Work order: Lift out, unaltered, the lines of the material below between the line holding "Image resolution: width=1588" and the line holding "Open Messages via", counting both.

Data supplied Start Marker

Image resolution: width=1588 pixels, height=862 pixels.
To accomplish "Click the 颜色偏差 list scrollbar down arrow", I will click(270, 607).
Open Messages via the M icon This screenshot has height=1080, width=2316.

Data supplied End Marker
Data supplied Start Marker

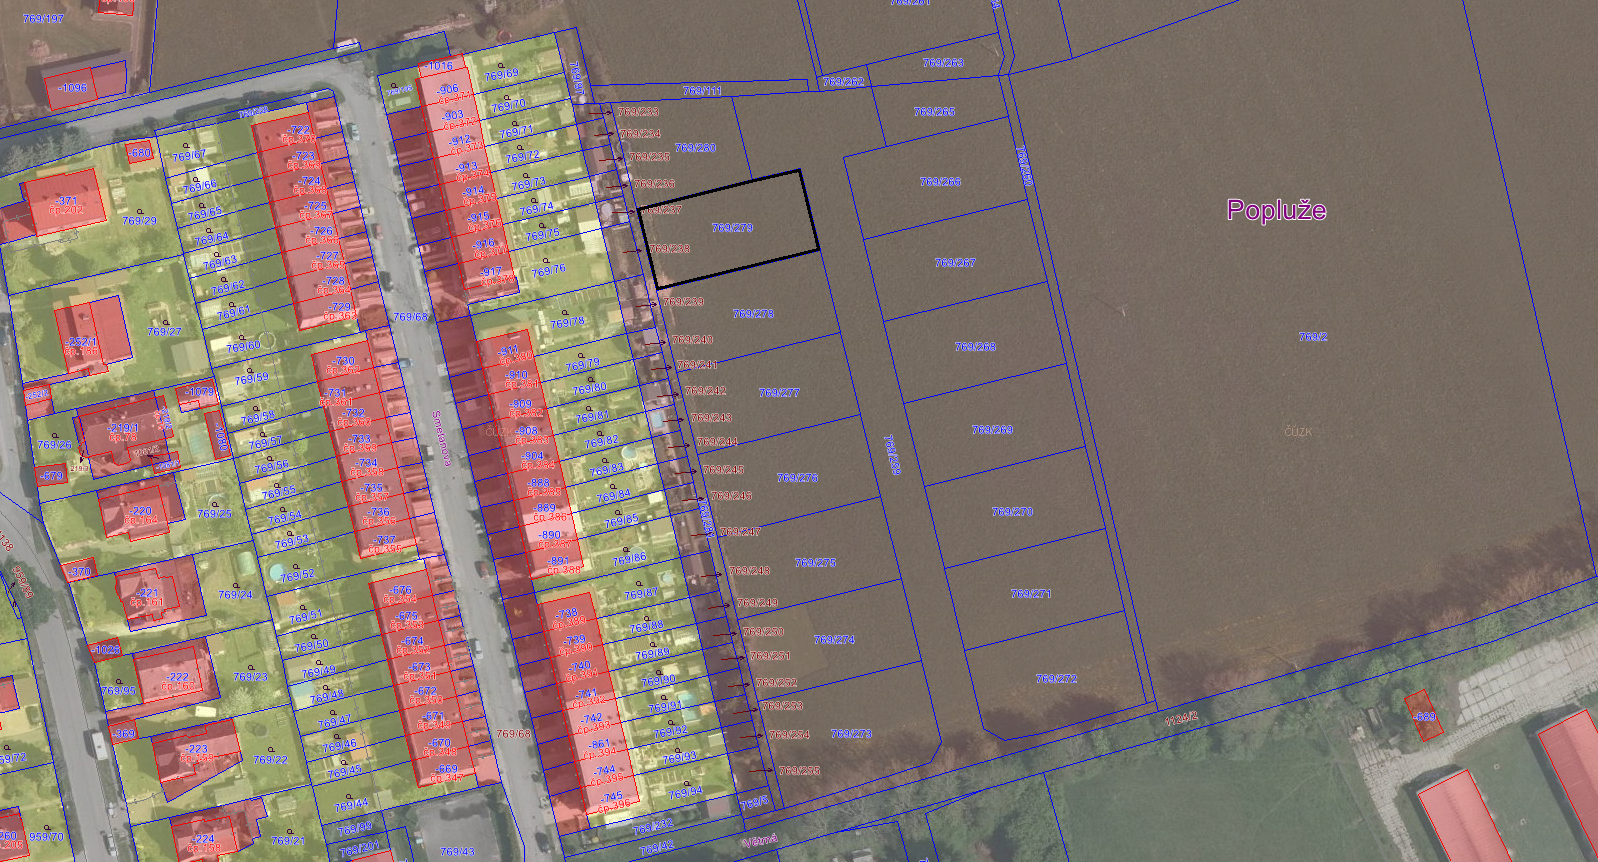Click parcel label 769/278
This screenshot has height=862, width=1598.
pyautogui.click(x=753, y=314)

Data supplied End Marker

Output below:
Image resolution: width=1588 pixels, height=862 pixels.
To accomplish "Click the 颜色偏差 list scrollbar down arrow", I will click(270, 607).
Open Messages via the M icon This screenshot has height=1080, width=2316.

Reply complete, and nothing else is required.